Paola Guzmán Albarracín lived with her mother, younger sister and grandmother in a suburb of Guayaquil. She was a happy child, and life was good, if at times financially stressful. Then her mother started noticing a change in her daughter. For two years, starting at the age of 14, Paola Guzmán Albarracín was sexually abused by her school’s vice principal. When, at the age of 15, Paola Guzmán Albarracín discovered she was pregnant, she went to the school doctor, who offered an abortion and then sexually abused the teenage girl. On December 12, 2002, three days after her sixteenth birthday, Paola Guzmán Albarracín took an overdose, and the next day, she died. Since 2002, Petita Albarracín, Paola Guzmán Albarracín’s mother, has waged a campaign to demand justice and dignity, not only for the memory of her daughter but for all girls and young women in Ecuador, across Latin America and beyond.

After Paola Guzmán Albarracín’s death, Petita Albarracín demanded an investigation. Little was done. A warrant was finally issued for the vice principal, who immediately went into hiding. According to Petita Albarracín, “We exhausted all available resources. I did all that a mother could do, but unfortunately in Ecuador there was no justice. Today, he is free and alive, and my daughter is not. He works in private schools where they do not know him.”

Petita Albarracín sued the State, the case was thrownout . She secured allies, especially a local NGO, Centro Ecuatoriano para la Acción y Promoción de la Mujer – Guayaquil, and they brought in the Center for Reproductive Rights. Together, they approached the Inter-American Court on Human Rights. After eighteen years, the case has finally been heard. 

On the day of the trial, Petita Albarracín reflected, “When there’s impunity and no justice, a message of permissiveness is sent, which leads to these kinds of actions becoming naturalized, authorized and permitted. Then they become and remain part of the daily life for women across Latin America, in all the countries.”

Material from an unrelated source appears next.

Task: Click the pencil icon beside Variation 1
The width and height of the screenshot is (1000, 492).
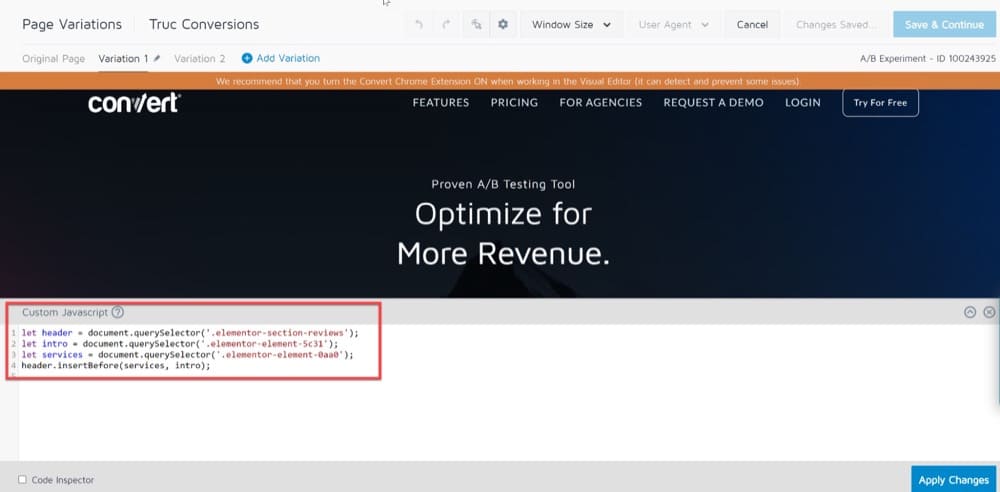Action: 157,59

For eighteen years, Petita Albarracín has persisted, has refused to accept the indignity for her deceased daughter, for her remaining daughter, and for all the girls and young women in Ecuador, across Latin America and around the world. She has demanded justice, justice for girls and young women, justice for all. The Court is expected to render its decision within the year. Paola Guzmán Albarracín would be thirty-three years old today, if she had lived. There is no justice for Paola Guzmán Albarracín. Her mother, Petita Albarracín, knows as much and has said as much, but there is justice and there is dignity, and, in the name of Paola Guzmán Albarracín, justice and dignity shall prevail.